Dreadfully agitated, Edward shuffled the papers on his desk and thought he experienced a sharp pain in his chest.

'What's up with you?' asked Binny. 'What did you make that noise for?'

He denied that he had made any noise out of the ordinary. There was silence for several seconds until Binny said he was to stop worrying about being caught out. He protested it was the last thing on his mind.

'Liar,' she cried exultantly. 'You're scared rigid someone will tell your wife. You didn't have to come to dinner, you know.'

'But I want to come to dinner —'

'Nobody forced you. Nobody pulled your toenails out.'

He insisted he was looking forward to the evening ahead and Binny said like hell he was and she didn't understand the way his mind worked; he was completely foreign to her, complaining on the one hand that until they met he had found his life dull, sordid —

'Not sordid,' he objected. 'My life has never been sordid.'

'Well, squalid, then. You were bothered about growing old.

'Whereas now,' he observed sharply, 'I doubt if I'll live that long.'

It seemed to put her in a better mood, his fear of untimely death. She laughed a lot and told him he was lovely and that if he was very good she wouldn't argue with him for a whole week.

When he put the phone down his hands were trembling.

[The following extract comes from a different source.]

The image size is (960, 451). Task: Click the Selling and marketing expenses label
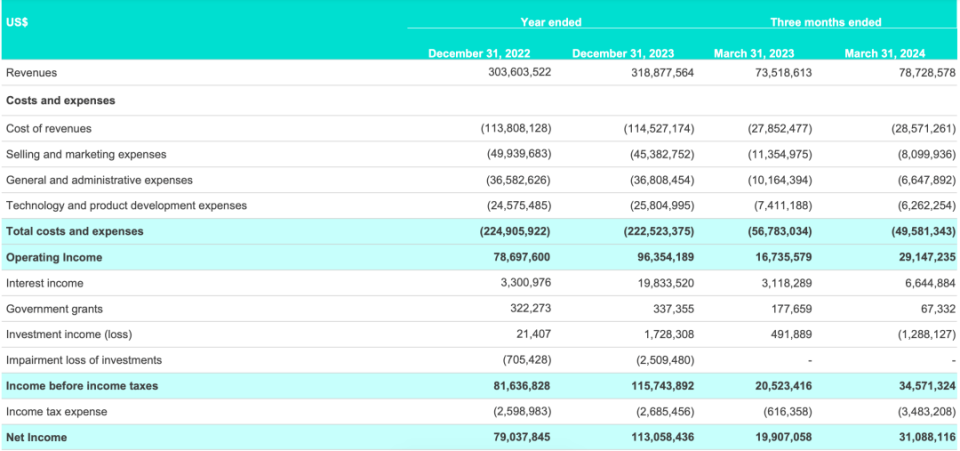86,154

Binny was disturbed in the middle of washing down the paintwork in the kitchen by the arrival of her friend Alma Waterhouse who had come in a taxi to borrow the hoover.

It was an awkward situation with the meter ticking over.

'It won't work,' improvised Binny. 'Someone's taken the plug off the end.'

Alma went into the street to send the taxi man away. Binny dragged the hoover from under the stairs and threw it down the back steps into the yard. It wouldn't do to let Alma know that she herself wanted to use the machine. It would arouse suspicion. Binny rarely hoovered. If she admitted that guests were coming for the evening, Alma would expect to be invited. She was having husband trouble and needed taking out of herself.

On the draining-board glittered four cooking apples, stuffed with raisins and wrapped in silver foil. Hastily bundling them into a carrier bag, Binny dropped them behind the fridge. Alma returned. She took from the pocket of her camel coat a quarter bottle of whisky and approached the cupboard where the glasses were kept.

'I can't allow it,' said Binny. Defiantly she barred the way.

'Whatever's the matter?' cried Alma, astonished at her attitude. 'We could do with a little swiggie, darling. It's awfully cold out.' Alma was a great believer in swiggies, whatever the temperature.